Q - Et sur le calendrier ?

R - Et sur le calendrier non plus. Parce qu’il n’y a aujourd’hui, au Parlement britannique, de majorité pour rien. Il n’y a pas de majorité pour l’accord de retrait. Il n’y a pas de majorité pour aller aux élections. Il n’y a pas de majorité pour le no deal. Il n’y a de majorité pour rien. Donc, il y a une impasse.

Q - Qu’est-ce qu’il faut faire ? Qu’est qu’il peut faire Boris Johnson ?

R - Il faut lui demander. Il y a une impasse et il faut que les Britanniques disent ce qu’ils veulent. On ne va pas aller se substituer aux Britanniques. C’est aux Britanniques de nous dire voilà ce que nous voulons. Nous, nous ne souhaitions pas qu’ils sortent de l’Union européenne. Ils ont décidé de le faire. Dites-nous, chers amis britanniques, comment vous voulez faire pour qu’on puisse vous aider à le faire. Mais pour l’instant on ne sait pas ce qu’ils veulent faire puisqu’il n’y a pas de majorité sur aucune des options. Donc c’est une impasse…

Q - Et si on reportait la date ?

R - Il y a aujourd’hui une impasse qui se traduit par des risques qui concernent le Royaume-Uni puisque l’Écosse agite l’éventualité d’une indépendance à cet égard. Donc, que les Britanniques assument leur situation.

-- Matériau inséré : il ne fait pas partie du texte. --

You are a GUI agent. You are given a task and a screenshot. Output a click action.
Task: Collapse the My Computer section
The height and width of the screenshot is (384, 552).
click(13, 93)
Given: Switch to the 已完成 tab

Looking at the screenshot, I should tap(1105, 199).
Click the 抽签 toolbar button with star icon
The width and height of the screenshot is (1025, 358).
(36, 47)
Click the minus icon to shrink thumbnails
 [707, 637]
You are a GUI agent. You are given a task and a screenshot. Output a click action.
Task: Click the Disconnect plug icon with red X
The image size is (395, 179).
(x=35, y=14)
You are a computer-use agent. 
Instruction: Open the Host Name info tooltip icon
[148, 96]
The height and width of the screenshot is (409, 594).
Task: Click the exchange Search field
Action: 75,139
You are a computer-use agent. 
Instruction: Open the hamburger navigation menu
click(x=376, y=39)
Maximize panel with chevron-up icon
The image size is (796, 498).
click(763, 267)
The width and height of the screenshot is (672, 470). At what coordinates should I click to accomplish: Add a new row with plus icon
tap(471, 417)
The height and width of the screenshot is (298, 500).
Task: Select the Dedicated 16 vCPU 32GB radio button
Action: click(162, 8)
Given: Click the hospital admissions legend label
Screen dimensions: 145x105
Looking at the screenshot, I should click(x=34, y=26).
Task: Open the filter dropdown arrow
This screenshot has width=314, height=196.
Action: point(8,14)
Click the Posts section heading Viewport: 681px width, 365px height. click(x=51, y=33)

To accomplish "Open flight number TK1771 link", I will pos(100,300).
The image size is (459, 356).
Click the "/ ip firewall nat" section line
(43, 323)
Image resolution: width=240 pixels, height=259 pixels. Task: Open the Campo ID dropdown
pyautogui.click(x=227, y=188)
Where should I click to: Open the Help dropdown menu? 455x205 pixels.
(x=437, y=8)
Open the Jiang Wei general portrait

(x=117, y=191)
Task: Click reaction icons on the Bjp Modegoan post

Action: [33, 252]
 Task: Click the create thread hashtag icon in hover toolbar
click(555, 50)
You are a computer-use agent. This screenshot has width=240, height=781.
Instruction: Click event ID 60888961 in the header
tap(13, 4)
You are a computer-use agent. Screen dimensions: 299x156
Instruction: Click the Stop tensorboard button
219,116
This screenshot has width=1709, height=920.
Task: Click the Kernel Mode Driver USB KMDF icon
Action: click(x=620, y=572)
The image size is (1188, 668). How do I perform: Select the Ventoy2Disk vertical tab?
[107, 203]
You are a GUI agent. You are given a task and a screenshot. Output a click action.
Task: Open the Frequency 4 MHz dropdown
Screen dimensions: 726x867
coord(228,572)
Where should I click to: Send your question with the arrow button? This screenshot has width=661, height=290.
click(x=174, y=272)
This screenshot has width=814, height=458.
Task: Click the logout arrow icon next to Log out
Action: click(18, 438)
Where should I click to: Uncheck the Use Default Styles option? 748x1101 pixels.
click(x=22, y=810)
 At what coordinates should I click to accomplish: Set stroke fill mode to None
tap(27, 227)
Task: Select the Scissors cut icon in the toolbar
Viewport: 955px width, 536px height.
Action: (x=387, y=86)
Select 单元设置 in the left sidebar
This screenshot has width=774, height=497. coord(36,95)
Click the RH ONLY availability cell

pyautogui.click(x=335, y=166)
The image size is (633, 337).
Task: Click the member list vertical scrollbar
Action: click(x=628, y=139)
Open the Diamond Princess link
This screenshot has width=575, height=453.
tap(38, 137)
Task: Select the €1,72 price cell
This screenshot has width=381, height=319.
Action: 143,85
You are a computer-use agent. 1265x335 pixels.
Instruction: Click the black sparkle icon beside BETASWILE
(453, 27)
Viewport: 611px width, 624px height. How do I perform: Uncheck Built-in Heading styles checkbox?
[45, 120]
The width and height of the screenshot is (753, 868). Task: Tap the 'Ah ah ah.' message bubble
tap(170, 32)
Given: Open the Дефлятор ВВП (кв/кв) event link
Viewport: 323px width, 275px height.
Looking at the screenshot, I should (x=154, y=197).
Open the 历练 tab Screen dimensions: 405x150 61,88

Q - Mais s’ils nous disent qu’ils veulent reporter la date du 31 octobre. Qu’est-ce qu’on leur répond ? On est d’accord ou pas ?

R - Dans l’état actuel des choses, c’est non. Puisqu’ils disent qu’ils veulent proposer d’autres solutions alternatives, des arrangements alternatifs pour assurer le retrait et assurer le no deal. Nous ne les avons pas vus, donc c’est non, on ne va pas recommencer tous les trois mois. Que le Parlement britannique, que les autorités britanniques nous disent le chemin.